I think the government members share my interests in reinforcing Canada's standing in the global community, to show that we are a compassionate country, that we have open borders. As the Prime Minister himself has indicated on the global stage, Canada welcomes this diversity.
We need to find a way to move forward on this instead of continuing with the current situation we have. The longer we do not study this issue, the longer we do not come up with a plan, the more oxygen we provide to fuel the fire of the people who want to fearmonger, who want to create an environment that paints a picture of what I hope Canada is not.
A voice: Hear, hear!
Ms. Jenny Kwan: This is important work, and I will support it. To that end, I would like to make a subamendment. I do disagree with the word “illegal” being used and I would like to amend that to—
We will have to deal with the amendment first, because your subamendment does not relate to the amendment. I get it. You want a second amendment on the body of the motion.
—and then when we get to that moment, we can actually deal with that. I would like to make that amendment at the appropriate time.
The other amendment I would like to make also, though, is this component, Mr. Chair.
Let me just find it, please....
On a point of order, Mr. Chair, I think we have to deal with the first amendment before another amendment is made. Is that correct?
—or the amendment—
Hon. Michelle Rempel: The first amendment.
The Chair: —the only amendment—which deals with the timing of the study.
Okay. I'm happy to do that, Mr. Chair. I will, then, at the appropriate time....
Well, I'll just state this. At the appropriate time, I would like to make an amendment to say that the study should also examine the impact of these increased asylum claims on the RCMP, CBSA, IRCC, the IRB, NGOs, and the provinces that provide settlement services in areas where these crossings are more frequent.
I won't move it at this point, Mr. Chair, but I will at the appropriate time.
Mr. Maguire, you requested to speak on the motion. We now have the amendment. Would you still like to speak on the amendment?
The only follow-up I would have, Mr. Chair, is that this is tremendously important to the province of Manitoba as well. There's been a load of illegal immigrants over the last year still coming into Manitoba. It's not just the Quebec border crossing that's involved here, although it is the most extensive misuse of the system we have today. With all due respect, it's still an illegal process, or I believe it is. Even some of the government members have referred to that in committee before.
I just want to say that I will continue to support it and move forward on the amendment.
I have Mr. Whalen on the list.
Would you like to speak on the amendment to the motion? If not, that is fine.
No, no; I think we already studied this in the fall, and I look forward to the Minister of Public Safety and the Minister of Citizenship and Immigration implementing their plan for this year.

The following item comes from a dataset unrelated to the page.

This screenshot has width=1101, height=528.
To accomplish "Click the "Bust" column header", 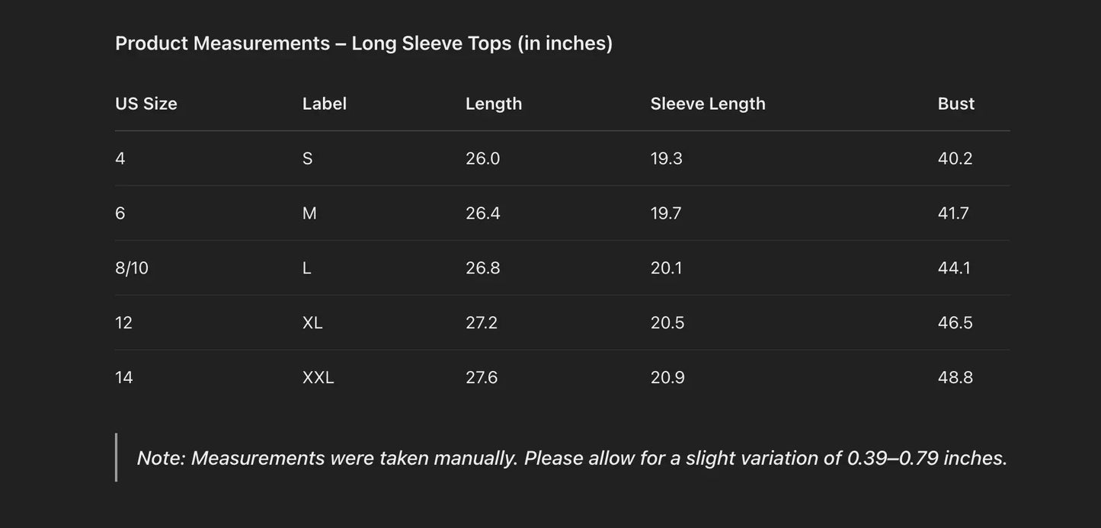I will (x=956, y=104).
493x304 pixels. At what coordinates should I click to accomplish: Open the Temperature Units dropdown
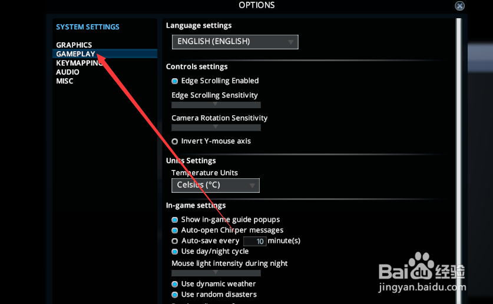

My view on this should be pretty obvious.
Seeing nobody on the list, we now have the question on the amendment.
Could I have it read, or at least stated?
Mr. Maguire.
Yes, Mr. Chair. I'd just like to clarify what I had made...in the amendment before: that is, that we move forward immediately with the motion that's been put forward. I think it's extremely important that we move forward immediately and that the report back to the committee be done by the end of the first week of June.
Okay.
So the amendment is to give a timeline; that we do it immediately; that the committee study this issue immediately; and that it report before the House rises.
(Amendment negatived [See Minutes of Proceedings])
We go back to the main motion. I believe Ms. Kwan has a couple of amendments she'd like to make to it.
Yes. Thank you very much.
My first amendment, Mr. Chair, is that I'd like to amend the word “illegal” in the main motion. I'd like to amend that to “irregular”.
That's my first one. I guess you'll vote on that first and then we'll come to my second one.
Sure.
Any discussion? Seeing none, all in favour of the amendment?
(Amendment agreed to )
The Chair: Ms. Kwan, I believe you have another amendment.
Yes. Thank you very much, Mr. Chair.
I'd like to add to the main motion this component: that the study examine the impact of these increased asylum claims on the RCMP, CBSA, IRCC, the IRB, NGOs, and the provinces that provide settlement services in areas where these crossings are more frequent.
I'm not intending to speak to it. I think it's quite self-explanatory, Mr. Chair.
The committee can vote to approve an amendment and defeat the motion as well, if they want to.
(Amendment negatived [See Minutes of Proceedings])
The Chair: We come to the motion now, as amended, with the one amendment that was agreed to.
(Motion as amended negatived)
The Chair: Ms. Kwan.
On process, we are still not in our business meeting. Remember, we are in the first half of the meeting.
I couldn't give Ms. Kwan the floor because I have Ms. Alleslev on the list.
We're kind of between two meetings right now, but Ms. Alleslev, you have the floor.
I wonder if before we do that, Mr. Chair, I may have one minute to put on the public record two notices of motion. It will take less than one minute to put those on the record. My only intent is simply to put them on the public record.
We have a motion now on the floor, which is to move to committee business. I would like to deal with that one.
Okay. The motion to move to the in camera portion of the meeting is not in camera, because the motion on the table right now is—
I just remind all members that we'll have many more meetings in public to offer our motions and notices of motion.
No, that's fine. That motion is fine.
Now we're going to debate the motion that we continue on our agenda and move into a business meeting in camera.
Ms. Kwan.
Mr. Chair, I would ask Ms. Alleslev to take the following into consideration, that she forestall that motion for just one minute so I can actually put on the public record the notices of motion. It will take a minute for me to read these motions into the record, and then we can come right back to this.
I would need unanimous consent for that. It's not within Ms. Alleslev's ability right now to do that, but if I had unanimous consent we could delay this for a moment and hear those motions.
Some hon. members: Agreed.
Thank you very much. I really appreciate that.
With that, I will just very quickly put these notices of motion on the public record, Mr. Chair.
That, pursuant to Standing Order 108(2), the Committee undertake a study examining lengthy permanent resident application processing times and its impact for the applicants and their families, including the situation of significant processing delays of permanent resident applications submitted by Iranian nationals; many of which are current and former international students; that this study should be comprised of no fewer than four meetings; that the Minister of Immigration, Refugees, and Citizenship, and IRCC department officials be in attendance for at least one of the meetings; that the Committee report its findings to the House; and that pursuant to Standing Order 109, the government table a comprehensive response thereto.
If you could just give that in writing to the clerk it would be helpful. We'll get it on the record, but it would be helpful because you were reading quickly.
I would be happy to do that at the conclusion. I'm trying to do it quickly so as not to spend too much time. My second notice of motion, Mr. Chair, is:
That pursuant to Standing Order 108(2), the Committee undertake a study of the Citizenship Act, as it pertains to the creation of “Lost Canadians”; that this study examine the impact that the “28 year rule” has had; the impact that limiting birthright citizenship to the first generation born abroad has had; and the impact of citizenship formerly not being permitted to be passed down to first generation born aboard if the Canadian parent was a woman; that this study should be comprised of no fewer than three meetings; that the Minister of Immigration, Refugees, and Citizenship and IRCC department officials be in attendance for at least one of the meetings; that the Committee report it its findings to the House; and that pursuant to Standing Order 109, the government table a comprehensive response thereto.